--- DATA FOR THIS EXERCISE Enclosed Below ---
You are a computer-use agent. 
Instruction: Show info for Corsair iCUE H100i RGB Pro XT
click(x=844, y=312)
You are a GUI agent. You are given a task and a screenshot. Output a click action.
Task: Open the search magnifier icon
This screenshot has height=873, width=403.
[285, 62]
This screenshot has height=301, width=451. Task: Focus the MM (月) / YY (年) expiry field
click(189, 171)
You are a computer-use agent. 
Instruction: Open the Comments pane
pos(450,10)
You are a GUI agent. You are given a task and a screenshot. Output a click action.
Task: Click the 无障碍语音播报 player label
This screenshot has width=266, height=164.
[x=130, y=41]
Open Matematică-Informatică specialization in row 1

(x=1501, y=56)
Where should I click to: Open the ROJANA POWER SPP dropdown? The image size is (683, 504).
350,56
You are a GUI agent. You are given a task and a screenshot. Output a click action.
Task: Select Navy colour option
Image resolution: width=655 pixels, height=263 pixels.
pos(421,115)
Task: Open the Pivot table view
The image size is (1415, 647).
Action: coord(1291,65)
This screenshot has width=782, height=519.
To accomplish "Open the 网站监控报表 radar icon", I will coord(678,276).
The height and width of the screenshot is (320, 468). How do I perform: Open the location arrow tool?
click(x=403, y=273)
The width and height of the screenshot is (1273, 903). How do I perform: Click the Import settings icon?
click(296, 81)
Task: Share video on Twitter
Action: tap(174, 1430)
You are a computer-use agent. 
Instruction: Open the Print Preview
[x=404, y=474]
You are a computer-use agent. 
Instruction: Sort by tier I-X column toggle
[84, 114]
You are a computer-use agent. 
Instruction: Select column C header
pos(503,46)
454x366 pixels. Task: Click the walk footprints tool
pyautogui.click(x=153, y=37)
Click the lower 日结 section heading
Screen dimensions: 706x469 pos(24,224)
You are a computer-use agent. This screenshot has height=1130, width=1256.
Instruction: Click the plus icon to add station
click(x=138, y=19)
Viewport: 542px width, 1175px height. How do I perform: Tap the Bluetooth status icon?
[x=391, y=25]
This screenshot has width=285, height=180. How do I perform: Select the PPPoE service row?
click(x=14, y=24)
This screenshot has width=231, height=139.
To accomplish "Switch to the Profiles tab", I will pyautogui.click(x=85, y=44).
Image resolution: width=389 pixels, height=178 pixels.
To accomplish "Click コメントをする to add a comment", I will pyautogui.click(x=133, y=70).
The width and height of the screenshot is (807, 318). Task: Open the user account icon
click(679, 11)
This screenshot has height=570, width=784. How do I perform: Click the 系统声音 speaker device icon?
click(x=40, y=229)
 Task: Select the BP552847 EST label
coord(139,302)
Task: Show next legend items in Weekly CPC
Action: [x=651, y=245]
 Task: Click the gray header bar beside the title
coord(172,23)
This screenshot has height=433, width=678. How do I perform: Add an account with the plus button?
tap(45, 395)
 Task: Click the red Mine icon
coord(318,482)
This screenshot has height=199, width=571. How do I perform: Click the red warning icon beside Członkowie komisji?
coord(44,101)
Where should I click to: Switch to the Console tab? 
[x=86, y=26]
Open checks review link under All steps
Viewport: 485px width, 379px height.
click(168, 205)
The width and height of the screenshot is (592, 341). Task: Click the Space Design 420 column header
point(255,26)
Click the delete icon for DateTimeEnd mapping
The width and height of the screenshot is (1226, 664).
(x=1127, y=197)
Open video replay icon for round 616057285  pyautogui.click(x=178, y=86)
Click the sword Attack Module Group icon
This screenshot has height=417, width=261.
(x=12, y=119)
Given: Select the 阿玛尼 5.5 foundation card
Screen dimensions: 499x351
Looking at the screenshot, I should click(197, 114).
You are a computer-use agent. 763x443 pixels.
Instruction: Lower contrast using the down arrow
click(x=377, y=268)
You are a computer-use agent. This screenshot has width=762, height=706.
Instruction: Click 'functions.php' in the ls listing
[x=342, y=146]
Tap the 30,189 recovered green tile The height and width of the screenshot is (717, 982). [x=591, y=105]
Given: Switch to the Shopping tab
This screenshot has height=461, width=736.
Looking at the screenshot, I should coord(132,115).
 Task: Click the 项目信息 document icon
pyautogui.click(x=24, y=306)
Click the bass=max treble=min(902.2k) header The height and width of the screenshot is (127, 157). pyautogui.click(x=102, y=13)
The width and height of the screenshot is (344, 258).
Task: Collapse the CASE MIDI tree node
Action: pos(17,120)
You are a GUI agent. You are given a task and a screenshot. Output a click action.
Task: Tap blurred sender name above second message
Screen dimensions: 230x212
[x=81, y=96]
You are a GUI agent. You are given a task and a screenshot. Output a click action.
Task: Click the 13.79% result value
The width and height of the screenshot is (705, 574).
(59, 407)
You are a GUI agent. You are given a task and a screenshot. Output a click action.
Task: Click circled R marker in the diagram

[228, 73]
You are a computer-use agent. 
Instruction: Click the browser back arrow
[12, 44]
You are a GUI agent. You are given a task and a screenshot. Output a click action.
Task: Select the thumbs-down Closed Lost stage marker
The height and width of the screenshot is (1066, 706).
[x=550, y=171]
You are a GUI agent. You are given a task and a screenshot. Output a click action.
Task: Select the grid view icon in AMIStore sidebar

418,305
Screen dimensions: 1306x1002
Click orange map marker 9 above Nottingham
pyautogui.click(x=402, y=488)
--- End of Enclosed DATA FOR THIS EXERCISE ---
TASK GOAL:
All of the records above are to be copied exactly.

ANSWER TO THIS EXERCISE:
You are a computer-use agent. 
Instruction: Show info for Corsair iCUE H100i RGB Pro XT
click(x=844, y=312)
You are a GUI agent. You are given a task and a screenshot. Output a click action.
Task: Open the search magnifier icon
This screenshot has height=873, width=403.
[285, 62]
This screenshot has height=301, width=451. Task: Focus the MM (月) / YY (年) expiry field
click(189, 171)
You are a computer-use agent. 
Instruction: Open the Comments pane
pos(450,10)
You are a GUI agent. You are given a task and a screenshot. Output a click action.
Task: Click the 无障碍语音播报 player label
This screenshot has width=266, height=164.
[x=130, y=41]
Open Matematică-Informatică specialization in row 1

(x=1501, y=56)
Where should I click to: Open the ROJANA POWER SPP dropdown? The image size is (683, 504).
350,56
You are a GUI agent. You are given a task and a screenshot. Output a click action.
Task: Select Navy colour option
Image resolution: width=655 pixels, height=263 pixels.
pos(421,115)
Task: Open the Pivot table view
The image size is (1415, 647).
Action: coord(1291,65)
This screenshot has width=782, height=519.
To accomplish "Open the 网站监控报表 radar icon", I will coord(678,276).
The height and width of the screenshot is (320, 468). How do I perform: Open the location arrow tool?
click(x=403, y=273)
The width and height of the screenshot is (1273, 903). How do I perform: Click the Import settings icon?
click(296, 81)
Task: Share video on Twitter
Action: tap(174, 1430)
You are a computer-use agent. 
Instruction: Open the Print Preview
[x=404, y=474]
You are a computer-use agent. 
Instruction: Sort by tier I-X column toggle
[84, 114]
You are a computer-use agent. 
Instruction: Select column C header
pos(503,46)
454x366 pixels. Task: Click the walk footprints tool
pyautogui.click(x=153, y=37)
Click the lower 日结 section heading
Screen dimensions: 706x469 pos(24,224)
You are a computer-use agent. This screenshot has height=1130, width=1256.
Instruction: Click the plus icon to add station
click(x=138, y=19)
Viewport: 542px width, 1175px height. How do I perform: Tap the Bluetooth status icon?
[x=391, y=25]
This screenshot has width=285, height=180. How do I perform: Select the PPPoE service row?
click(x=14, y=24)
This screenshot has width=231, height=139.
To accomplish "Switch to the Profiles tab", I will pyautogui.click(x=85, y=44).
Image resolution: width=389 pixels, height=178 pixels.
To accomplish "Click コメントをする to add a comment", I will pyautogui.click(x=133, y=70).
The width and height of the screenshot is (807, 318). Task: Open the user account icon
click(679, 11)
This screenshot has height=570, width=784. How do I perform: Click the 系统声音 speaker device icon?
click(x=40, y=229)
 Task: Select the BP552847 EST label
coord(139,302)
Task: Show next legend items in Weekly CPC
Action: [x=651, y=245]
 Task: Click the gray header bar beside the title
coord(172,23)
This screenshot has height=433, width=678. How do I perform: Add an account with the plus button?
tap(45, 395)
 Task: Click the red Mine icon
coord(318,482)
This screenshot has height=199, width=571. How do I perform: Click the red warning icon beside Członkowie komisji?
coord(44,101)
Where should I click to: Switch to the Console tab? 
[x=86, y=26]
Open checks review link under All steps
Viewport: 485px width, 379px height.
click(168, 205)
The width and height of the screenshot is (592, 341). Task: Click the Space Design 420 column header
point(255,26)
Click the delete icon for DateTimeEnd mapping
The width and height of the screenshot is (1226, 664).
(x=1127, y=197)
Open video replay icon for round 616057285  pyautogui.click(x=178, y=86)
Click the sword Attack Module Group icon
This screenshot has height=417, width=261.
(x=12, y=119)
Given: Select the 阿玛尼 5.5 foundation card
Screen dimensions: 499x351
Looking at the screenshot, I should click(197, 114).
You are a computer-use agent. 763x443 pixels.
Instruction: Lower contrast using the down arrow
click(x=377, y=268)
You are a computer-use agent. This screenshot has width=762, height=706.
Instruction: Click 'functions.php' in the ls listing
[x=342, y=146]
Tap the 30,189 recovered green tile The height and width of the screenshot is (717, 982). [x=591, y=105]
Given: Switch to the Shopping tab
This screenshot has height=461, width=736.
Looking at the screenshot, I should coord(132,115).
 Task: Click the 项目信息 document icon
pyautogui.click(x=24, y=306)
Click the bass=max treble=min(902.2k) header The height and width of the screenshot is (127, 157). pyautogui.click(x=102, y=13)
The width and height of the screenshot is (344, 258).
Task: Collapse the CASE MIDI tree node
Action: pos(17,120)
You are a GUI agent. You are given a task and a screenshot. Output a click action.
Task: Tap blurred sender name above second message
Screen dimensions: 230x212
[x=81, y=96]
You are a GUI agent. You are given a task and a screenshot. Output a click action.
Task: Click the 13.79% result value
The width and height of the screenshot is (705, 574).
(59, 407)
You are a GUI agent. You are given a task and a screenshot. Output a click action.
Task: Click circled R marker in the diagram

[228, 73]
You are a computer-use agent. 
Instruction: Click the browser back arrow
[12, 44]
You are a GUI agent. You are given a task and a screenshot. Output a click action.
Task: Select the thumbs-down Closed Lost stage marker
The height and width of the screenshot is (1066, 706).
[x=550, y=171]
You are a GUI agent. You are given a task and a screenshot. Output a click action.
Task: Select the grid view icon in AMIStore sidebar

418,305
Screen dimensions: 1306x1002
Click orange map marker 9 above Nottingham
pyautogui.click(x=402, y=488)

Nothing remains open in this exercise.